Life is a balancing act. Within all organisms protein molecules are continuously being made and destroyed. The levels of important structural proteins, enzymes, and regulatory proteins depend on the careful control of the rates of synthesis and degradation. Thus, complex and highly regulated mechanisms have evolved to carry out proteolytic degradation. It is well known that unregulated proteolysis can destroy normal cells and tissue and contribute to diseases such as heart attack, stroke, arthritis, emphysema and cancer.
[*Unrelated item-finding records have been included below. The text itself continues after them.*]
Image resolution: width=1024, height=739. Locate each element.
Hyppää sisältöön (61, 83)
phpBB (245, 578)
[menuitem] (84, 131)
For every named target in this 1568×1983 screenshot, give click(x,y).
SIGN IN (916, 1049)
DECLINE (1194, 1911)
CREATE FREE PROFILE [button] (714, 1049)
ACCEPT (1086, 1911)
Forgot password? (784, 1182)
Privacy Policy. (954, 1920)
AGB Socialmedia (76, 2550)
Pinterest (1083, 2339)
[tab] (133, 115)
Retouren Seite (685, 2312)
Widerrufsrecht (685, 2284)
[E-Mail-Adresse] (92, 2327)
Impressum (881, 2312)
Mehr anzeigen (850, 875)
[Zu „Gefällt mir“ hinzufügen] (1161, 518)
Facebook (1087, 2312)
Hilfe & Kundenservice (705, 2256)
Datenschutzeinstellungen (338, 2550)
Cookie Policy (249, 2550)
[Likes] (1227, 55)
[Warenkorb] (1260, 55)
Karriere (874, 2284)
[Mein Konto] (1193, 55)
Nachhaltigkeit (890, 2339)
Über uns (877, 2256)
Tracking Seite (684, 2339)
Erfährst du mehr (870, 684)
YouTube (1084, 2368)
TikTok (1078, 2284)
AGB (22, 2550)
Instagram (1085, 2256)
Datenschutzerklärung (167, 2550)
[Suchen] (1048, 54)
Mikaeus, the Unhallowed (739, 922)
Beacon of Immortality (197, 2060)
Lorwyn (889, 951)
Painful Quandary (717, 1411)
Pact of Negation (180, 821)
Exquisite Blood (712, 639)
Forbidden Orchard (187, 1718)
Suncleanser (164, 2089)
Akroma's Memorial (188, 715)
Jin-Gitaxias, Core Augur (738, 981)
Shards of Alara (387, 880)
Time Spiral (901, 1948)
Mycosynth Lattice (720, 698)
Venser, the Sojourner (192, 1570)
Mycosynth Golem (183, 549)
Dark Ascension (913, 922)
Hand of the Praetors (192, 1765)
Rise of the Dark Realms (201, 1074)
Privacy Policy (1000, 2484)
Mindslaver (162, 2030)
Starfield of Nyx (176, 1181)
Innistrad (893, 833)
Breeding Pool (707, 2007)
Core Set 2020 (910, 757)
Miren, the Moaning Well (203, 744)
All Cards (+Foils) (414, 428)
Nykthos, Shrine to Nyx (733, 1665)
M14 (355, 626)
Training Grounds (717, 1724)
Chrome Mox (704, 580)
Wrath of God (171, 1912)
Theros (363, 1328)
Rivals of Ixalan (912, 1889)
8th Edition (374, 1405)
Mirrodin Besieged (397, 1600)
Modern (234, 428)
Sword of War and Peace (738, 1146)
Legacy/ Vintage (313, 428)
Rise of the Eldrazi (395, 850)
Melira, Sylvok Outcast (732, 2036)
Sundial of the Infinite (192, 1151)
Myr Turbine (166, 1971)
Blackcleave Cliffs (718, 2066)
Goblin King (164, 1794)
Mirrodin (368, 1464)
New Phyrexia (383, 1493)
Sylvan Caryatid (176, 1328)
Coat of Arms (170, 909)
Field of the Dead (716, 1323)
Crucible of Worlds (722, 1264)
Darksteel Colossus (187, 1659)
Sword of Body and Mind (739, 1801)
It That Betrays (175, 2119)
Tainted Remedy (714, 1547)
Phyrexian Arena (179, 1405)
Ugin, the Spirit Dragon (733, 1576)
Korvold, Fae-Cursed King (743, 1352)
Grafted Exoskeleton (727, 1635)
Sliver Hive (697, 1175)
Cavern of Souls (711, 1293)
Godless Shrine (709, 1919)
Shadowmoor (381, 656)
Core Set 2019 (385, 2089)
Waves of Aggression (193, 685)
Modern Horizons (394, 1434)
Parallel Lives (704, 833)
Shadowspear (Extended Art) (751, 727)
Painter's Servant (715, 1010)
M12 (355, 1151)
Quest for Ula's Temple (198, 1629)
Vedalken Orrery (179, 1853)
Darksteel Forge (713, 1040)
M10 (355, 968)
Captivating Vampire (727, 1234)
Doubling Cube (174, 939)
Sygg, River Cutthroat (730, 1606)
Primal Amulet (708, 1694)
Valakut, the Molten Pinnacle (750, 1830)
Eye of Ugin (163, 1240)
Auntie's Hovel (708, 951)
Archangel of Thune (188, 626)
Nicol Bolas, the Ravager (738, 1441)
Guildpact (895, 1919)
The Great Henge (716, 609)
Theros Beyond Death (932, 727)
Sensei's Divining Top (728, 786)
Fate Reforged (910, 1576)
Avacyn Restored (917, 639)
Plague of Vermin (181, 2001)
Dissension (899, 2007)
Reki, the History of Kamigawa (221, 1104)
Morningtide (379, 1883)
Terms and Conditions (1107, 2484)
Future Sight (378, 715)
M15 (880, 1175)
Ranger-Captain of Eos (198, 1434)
The question then is how are the proteases regulated? Many proteases are controlled by a group of proteins called serpins (SERine Proteinase INhibitors). Serpins act as 'bait' by presenting part of an exposed, flexible, 20 amino acid long peptide loop (the reactive center loop). Once the target protease 'bites', or attempts to, it becomes irreversibly locked in a stable complex. The serpin–protease complex is then cleared from the system. Thus, serpins act as 'protease sinks', removing proteases before they damage surrounding cells or tissue.

While a number of lines of evidence suggest that a major conformational change plays an important role in the mechanism of inhibition by serpins, many different models have been proposed. Now, the structure of a serpin–protease complex shows an unexpected degree of conformational disorder induced in the protease (Huntington, J.A., Read, R.J. & Carrell, R.W. Nature 407, 923–926, 2000).

By comparing the structures of trypsin and antitrypsin alone and in complex Huntington et al. propose the following scenario. The serpin (lower molecule on the left) reacts with the protease (upper molecule on the left) via the reactive center loop (yellow). The active site serine of the protease is covalently linked to the reactive center loop of the serpin. This cleaves the reactive center loop which then inserts into the β-sheet of the serpin (blue). This movement swings the protease 71 Å to the opposite end of the serpin. The part of trypsin that becomes disordered upon complex formation is in red. Thus, inhibition occurs by a kind of 'one, two punch' — by disrupting the active site and effectively “crushing the protease against the body of the serpin”. Clearly, inhibition by serpins is not for the faint of heart.